Remembering the visit to Cross in Co Mayo, near Cong, he says: “He had what I understood to be a butler. The butler opened the door for me. It was kind of amazing, all of it.”
If generous about Maguire, the historian is withering about Tom Barry: “He was an egomaniac. Daddy said that in 1919 in Bandon he saw Barry running looking for Shinners to beat up.
“Then he changed his tune.
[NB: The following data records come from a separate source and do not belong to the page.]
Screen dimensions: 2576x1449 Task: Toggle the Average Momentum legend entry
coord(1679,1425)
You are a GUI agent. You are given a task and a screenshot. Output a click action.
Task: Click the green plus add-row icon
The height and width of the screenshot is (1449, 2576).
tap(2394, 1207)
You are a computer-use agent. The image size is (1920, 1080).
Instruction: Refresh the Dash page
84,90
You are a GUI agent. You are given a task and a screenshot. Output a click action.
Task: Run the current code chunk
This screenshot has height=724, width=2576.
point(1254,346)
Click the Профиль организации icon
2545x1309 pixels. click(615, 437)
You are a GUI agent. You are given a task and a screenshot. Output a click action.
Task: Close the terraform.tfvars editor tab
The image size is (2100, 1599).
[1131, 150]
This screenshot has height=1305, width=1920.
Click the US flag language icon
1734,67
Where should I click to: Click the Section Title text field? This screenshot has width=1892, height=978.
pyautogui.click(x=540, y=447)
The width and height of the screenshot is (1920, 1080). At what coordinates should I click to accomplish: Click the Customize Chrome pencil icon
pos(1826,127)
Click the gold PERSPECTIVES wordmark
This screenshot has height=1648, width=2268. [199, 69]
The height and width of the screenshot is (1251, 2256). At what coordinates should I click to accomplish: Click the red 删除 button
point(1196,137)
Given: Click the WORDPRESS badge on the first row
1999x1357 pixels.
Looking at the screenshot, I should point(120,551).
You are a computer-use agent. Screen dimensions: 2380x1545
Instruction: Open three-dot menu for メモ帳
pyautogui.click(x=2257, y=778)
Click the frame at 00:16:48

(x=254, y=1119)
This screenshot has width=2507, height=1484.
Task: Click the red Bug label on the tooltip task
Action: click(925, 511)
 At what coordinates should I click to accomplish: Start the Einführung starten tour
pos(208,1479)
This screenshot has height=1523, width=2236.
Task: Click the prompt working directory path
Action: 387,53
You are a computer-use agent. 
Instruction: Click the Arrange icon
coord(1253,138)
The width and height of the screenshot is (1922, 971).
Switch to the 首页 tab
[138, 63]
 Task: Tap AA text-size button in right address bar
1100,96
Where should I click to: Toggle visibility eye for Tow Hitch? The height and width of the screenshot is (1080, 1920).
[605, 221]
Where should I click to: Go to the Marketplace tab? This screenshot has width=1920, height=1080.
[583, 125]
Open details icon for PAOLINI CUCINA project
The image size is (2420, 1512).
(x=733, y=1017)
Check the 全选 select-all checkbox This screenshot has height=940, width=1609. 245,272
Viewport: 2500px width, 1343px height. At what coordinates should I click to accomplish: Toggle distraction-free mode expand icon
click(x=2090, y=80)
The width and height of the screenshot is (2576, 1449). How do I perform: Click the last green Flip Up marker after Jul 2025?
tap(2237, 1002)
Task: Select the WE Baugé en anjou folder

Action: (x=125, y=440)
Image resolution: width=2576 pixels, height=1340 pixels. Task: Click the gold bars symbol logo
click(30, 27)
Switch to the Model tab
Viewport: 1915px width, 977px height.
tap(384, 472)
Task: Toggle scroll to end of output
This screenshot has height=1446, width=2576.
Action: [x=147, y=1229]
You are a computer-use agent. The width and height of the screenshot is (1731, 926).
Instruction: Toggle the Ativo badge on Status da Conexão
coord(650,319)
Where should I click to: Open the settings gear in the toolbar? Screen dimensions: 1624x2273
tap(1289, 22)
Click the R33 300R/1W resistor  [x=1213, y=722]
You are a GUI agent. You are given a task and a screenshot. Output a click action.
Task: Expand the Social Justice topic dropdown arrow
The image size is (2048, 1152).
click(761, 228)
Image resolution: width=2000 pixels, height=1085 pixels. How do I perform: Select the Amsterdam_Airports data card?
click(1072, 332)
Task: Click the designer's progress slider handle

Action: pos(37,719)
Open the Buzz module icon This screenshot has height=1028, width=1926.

Some IRA remember Barry making contact but the IRA posted guards around the place because they didn’t know whether Barry was coming with a whole lot of Brits, or genuine.”
Barry was ruthlessly determined “to outdo the next man, to prove his colours”, and that explains “his ego and mean mindedness later on” – traits well understood by contemporaries “who knew what they were dealing with”, he says.
Partly rising from one of the Kildare Street club’s coffee-coloured armchairs, O’Beirne Ranelagh shares a colourised photograph of Collins on the day of his death in west Cork, which brings us back to the colour yellow.
“That car was in bright yellow. People don’t realise this. How many yellow cars do you see? It was probably the only one in Ireland then. I think it was probably specially painted yellow,” he says.
Yellow is significant because the yellow sunburst was the emblem of the IRB: “That’s what he was doing down there. He was trying to rebuild the old ties that had bound people together in the IRB.” His cap emblem had a yellow background, too, the only one.
However, the men that Collins met that day in Sliabh na mBan were mostly “Trucileers”, who had joined the IRA during the Truce, unversed in the ties that bound older colleagues together.
O’Beirne Ranelagh’s 1970s search for documents brought him – with the aid of a 1936 phone directory – to the North Circular Road in Dublin in search of Martin Conlan, the last secretary of the IRB’s supreme council.
Having knocked on the door, he discovered that Conlan had died years before. However, he remembered before the door closed to ask if Conlan had left papers behind. He had, and the woman he met had been his housekeeper.
On his death, she inherited the house and his effects. His papers were in a tea chest in the attic: “She gave them to me for a £10, a lot of money then. They included IRB constitutions, membership lists and Circles lists, and correspondence. An extraordinary trove.”
His father, whose ashes are buried in the republican plot in St Finbarr’s Cemetery in Cork, was “an unreconciled republican to the day he died. Truly, he wouldn’t have anything to do with the Irish State. Nothing at all.”
He fled Ireland in 1924 after he was shot by a friend, who feared he would be exposed for playing a part in the army mutiny: “I remember the man in our sittingroom years afterwards. Daddy’s attitude was, ‘it’s all over’.
“Following two decades in the US he returned to farm badly and unprofitably in Kildare ... Later, he rejected attempts to make him a senator, before he put some money behind the founding of Clann na Poblachta”.
“He was a great supporter of Noël Browne, but very opposed to De Valera and Fianna Fáil,” says O’Beirne Ranelagh, with the affection for his father, who died in 1979, audible in his words.
Curiously, his father had more time for Fine Gael, but the story behind that lay in the depths of the Spanish civil war and his membership of the American Abraham Lincoln Brigade, which fought on the side of the republic.
“He was in the siege of Madrid, and he was rescued by Blueshirts. They knew exactly who he was, but, nevertheless, they took him in. He was on the march to Malaga, when the Blueshirts left Spain. That’s how he got out,” says the historian.
However, his father strongly opposed the Provisional IRA’s decision to resort to violence in 1969: “He went around republican circles in ‘68/‘69 doing absolutely everything he could to say ‘this is a mistake and you mustn’t do it’.”
For his trouble, he received a bomb in the post.
Violence was not inevitable. The IRA in 1964 had renounced its use, years before the Officials/Provisionals split: “The danger always is that new generations can be enthused with all the old dreams and mysteries,” he warns.